Esto ya es el colofón para tus días de vacaciones primero...

UN VUELO ACCIDENTADO
Ha manifestado aquí, en más de una ocasión, mi irremediable miedo a montar en un avión porque aunque está demostrada científicamente su seguridad, comparándolo con otros medios de transporte, el hecho de estar en el aire, a miles de metros de altura, y su escasa posibilidad de supervivencia, en caso de siniestro, a mi, me produce pánico el despegue, el trayecto y el aterrizaje, de un vuelo en avión.
Pues hace unos días en un viaje de Barcelona a Málaga sucedió algo, inusual que voy a contaros y, que ha venido a aumentar ese miedo tan visceral que de siempre he tenido a ese medio de transporte.
Teníamos un billete con salida a las 16.15 de la tarde y con una prevista llegada a las 17.30, y resultó que nuestra llegada se produjo a las 22 de la noche. O sea que tardamos 4,30 horas en llegar a Málaga.
Cómo es habitual llegamos al aeropuerto del Prat dos horas antes, realizamos la facturación, pasamos el control de la policía y el embarque, con total normalidad, y el avión se dirige a la pista de despegue anunciando el comandante su inminente salida. Y es ahí cuando empiezan los problemas. Primero se nos dice por el altavoz que unos pájaros habían chocado con el avión que acababa de salir y que había que esperar 5 minutos para inspeccionar la pista. Después se nos dice que había un problema de frenos y que habían venido unos mecánicos a solucionarlo.
Imaginaros la reacción, el nerviosismo y la zozobra, de más de 200 personas que estábamos dentro del aparato, sudando a chorros, observando un ruido fortísimo de la nave como si el piloto intentara moverla y aquello no había forma de conseguirlo. Así estuvimos casi una hora y ya el pasaje alterado, protestando, algunas mujeres con ataque de nervios, oímos de nuevo al comandante que nos dijo que había que volver al hangar, desalojar el avión y esperar a que lo reparasen.

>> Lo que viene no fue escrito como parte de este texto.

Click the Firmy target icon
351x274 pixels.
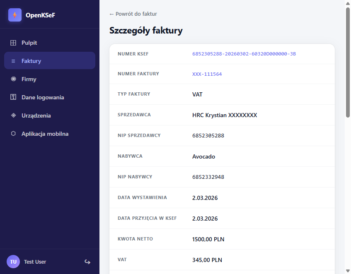pos(13,79)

Imaginaros nuestro estupor, nuestras protestas y nuestra negación a volver a montar en el mismo aparato.
Nos llevaron de nuevo al aeropuerto, nos dieron unos bonos para una bebida y un bocadillo, nos tuvieron esperando un par de horas y al final todos accedimos a volver a montar en el avión, que aseguraron ya estaba totalmente reparado, porque en definitiva lo que queríamos era vernos en nuestro lugar de destino y dar por finalizado aquel desagradable y penoso incidente.
Con mucho miedo y con mucha incertidumbre, nos metimos de nuevo en el avión y gracias a Dios el vuelo fue perfecto, pero indudablemente hasta que no nos vimos en tierra la procesión iba por dentro. Yo ahora no quiero ni pensar que otra vez me tenga que someter a tal suplicio, así que para mi el avión va a ser que no.

Esto ya es el colofón para tus días de vacaciones primero la llegada al hotel con tus aventuras nocturnas, ¿no sería que habías estrenado pijama y querías lucirlo? Y luego el regreso, yo también soy de las que lo pasa fatal en los vuelos, pendiente de cada ruido"sospechoso" me imagino lo feliz que te sentirías al llegar, si es que como la casa de uno no hay nada; bueno Manuel hasta otra, saludos.